East Carolina, the third-largest school in the University of North Carolina system, faces numerous compliance issues, including some related to its health sciences campus, he said. These include management of health privacy and health information, as well as complying with Health Insurance Portability and Accountability Act. Data security is also an issue, he said.

“ERM is working very well in tying our compliance offices together,” Mr. Wiseman said.

“Concerns about the significant increase in governmental regulation affecting organizations and how to manage compliance and proper interpretation of requirements continue to top the list of risks for organizations,” Mr. Wiseman said, noting that compliance failures can lead to hefty fines and reputation damage, among other things.

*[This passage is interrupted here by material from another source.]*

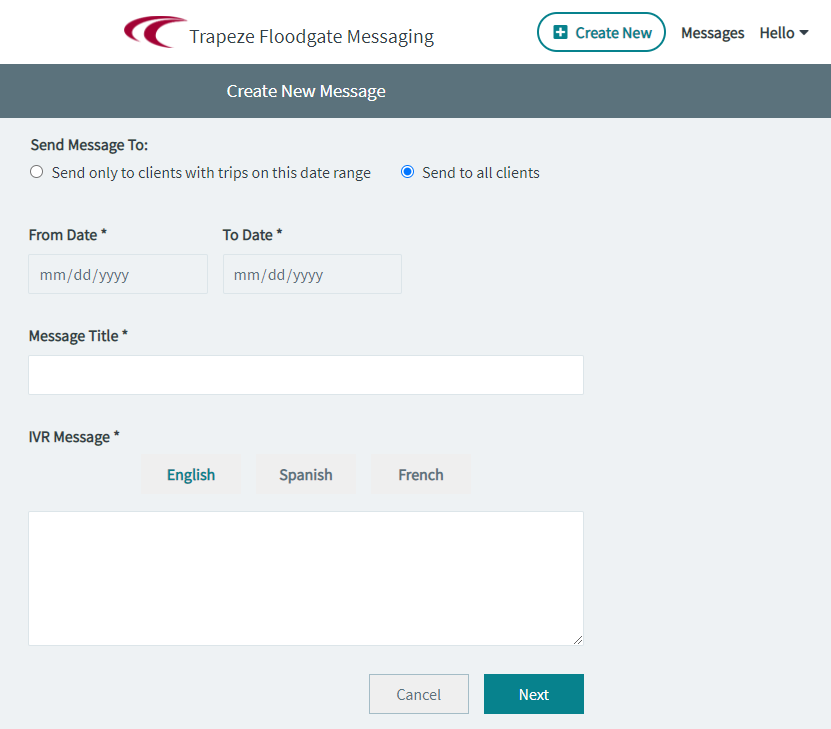Click the textarea resize handle

[578, 639]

He said that “the ISO 31000 risk management standard and companion references offer organizations a formal and reliable approach to identifying and assessing compliance risk areas regularly and methodically, in context, as a part of a healthy and mature enterprisewide risk management process.”

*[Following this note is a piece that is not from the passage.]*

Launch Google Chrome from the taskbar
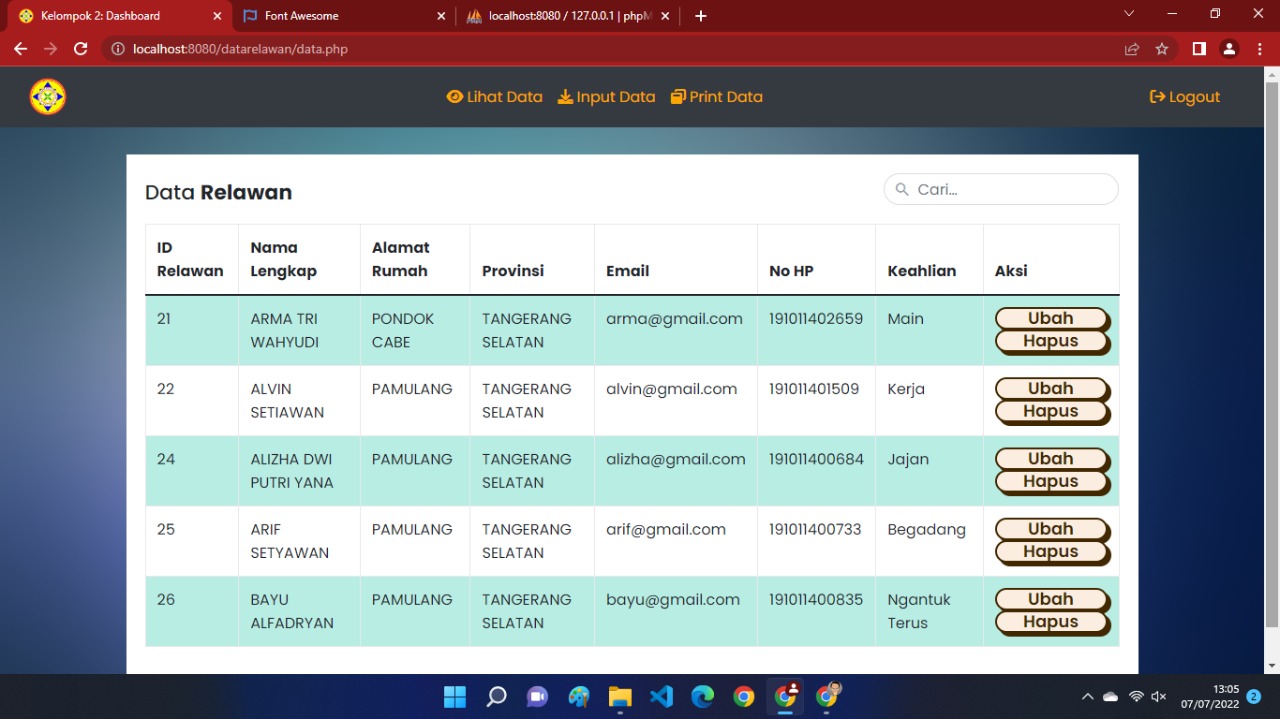 coord(744,696)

“A primary objective within an ERM program is to establish appropriate ownership of risks across the organization,” said Joe Underwood, a principal and ERM and risk technology service leader at Albert Risk Management Consultants in Needham, Massachusetts.

“This is particularly important for compliance risks,” he said. “You don't want people unclear on who has responsibility for ensuring compliance, because a given compliance issue may touch on different department.”

Part of how an ERM process can help an organization deal with compliance issues is in understanding what types of risks the organization is willing to take and what it won't, said Carol Fox, director of strategic and enterprise risk practice at the Risk & Insurance Management Society Inc. in New York. Some organizations want to have zero tolerance, and there are costs involved in doing so. “If they're willing to undertake those consequences, that's fine, but they might be over-controlling in a certain area,” she said.

“ERM assists an organization with compliance issues by facilitating the discussion of compliance as an uncertainty that can affect the organization's objectives,” said Shannon Gunderman, administrative services director for Yuma County in Yuma, Arizona.

Mr. Gunderman said people will typically acknowledge that compliance is crucial to their organization's success. But “if no one is formally discussing where the organization stands in connection with compliance and actively addressing the deficiencies, such recognition is useless,” he said.

“ERM brings compliance out of the inactive state of simple acknowledgement and breathes life into it through open and focused dialogue among an organization's leadership, management and line employees,” he added.

Mr. Gunderman, like Ms. Flint and Mr. Wiseman, is a PRIMA ISO 31000 faculty trainer for the Alexandria, Virginia-based Public Risk Management Association.